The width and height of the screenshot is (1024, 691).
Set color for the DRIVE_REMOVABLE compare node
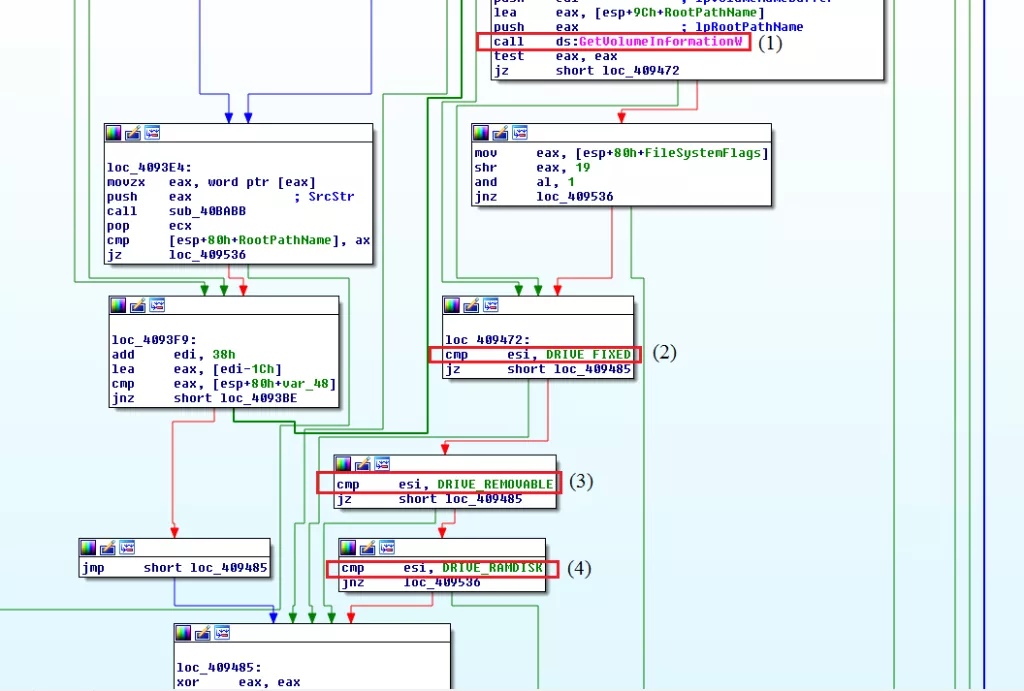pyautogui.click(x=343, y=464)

══════════

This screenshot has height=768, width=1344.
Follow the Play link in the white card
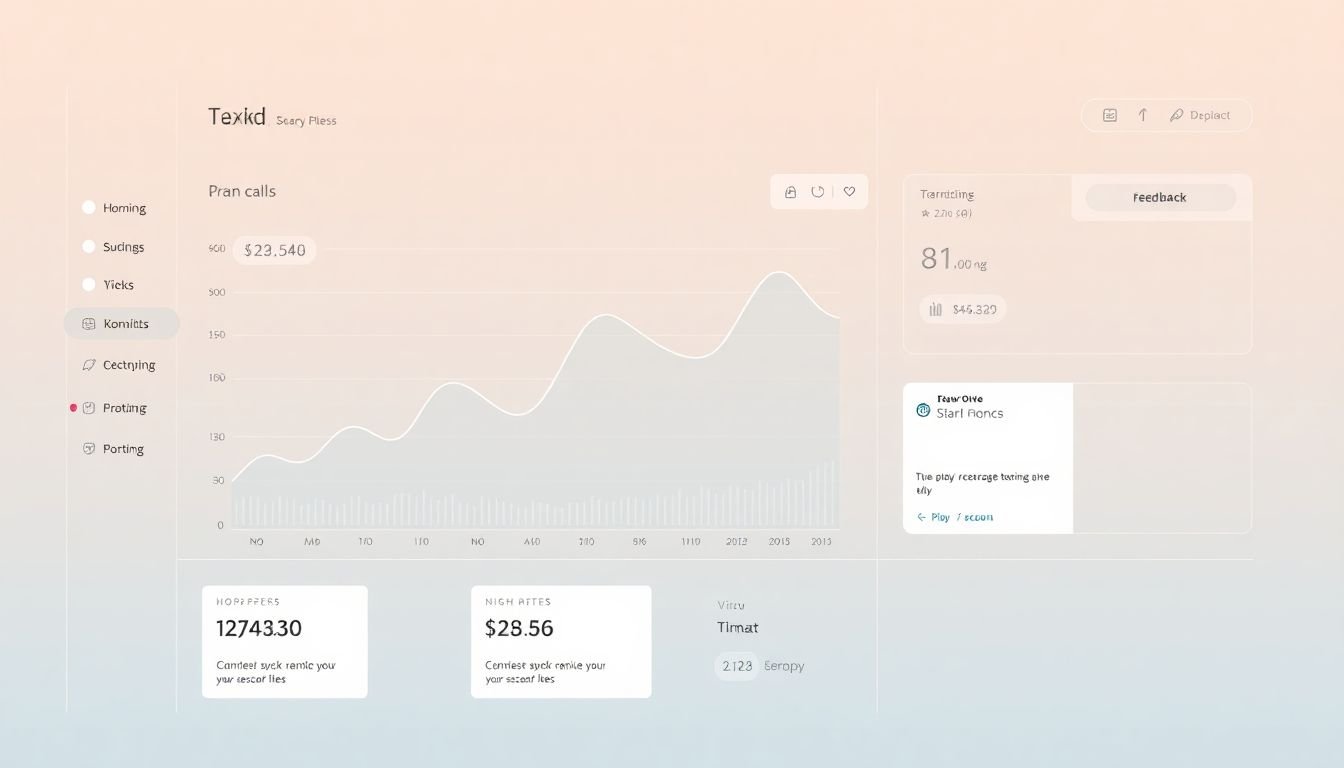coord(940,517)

══════════

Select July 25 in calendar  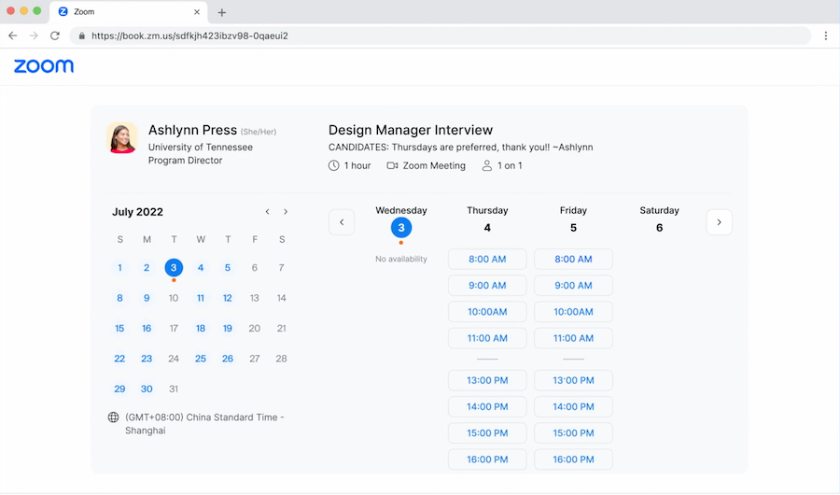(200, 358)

══════════

**The exercise:** Give again the entries beginning at the line that contains "The width and" and stopping after the line that contains "pyautogui.click(x=343, y=464)". Omit the pictures from your answer.

**Answer below:**
The width and height of the screenshot is (1024, 691).
Set color for the DRIVE_REMOVABLE compare node
pyautogui.click(x=343, y=464)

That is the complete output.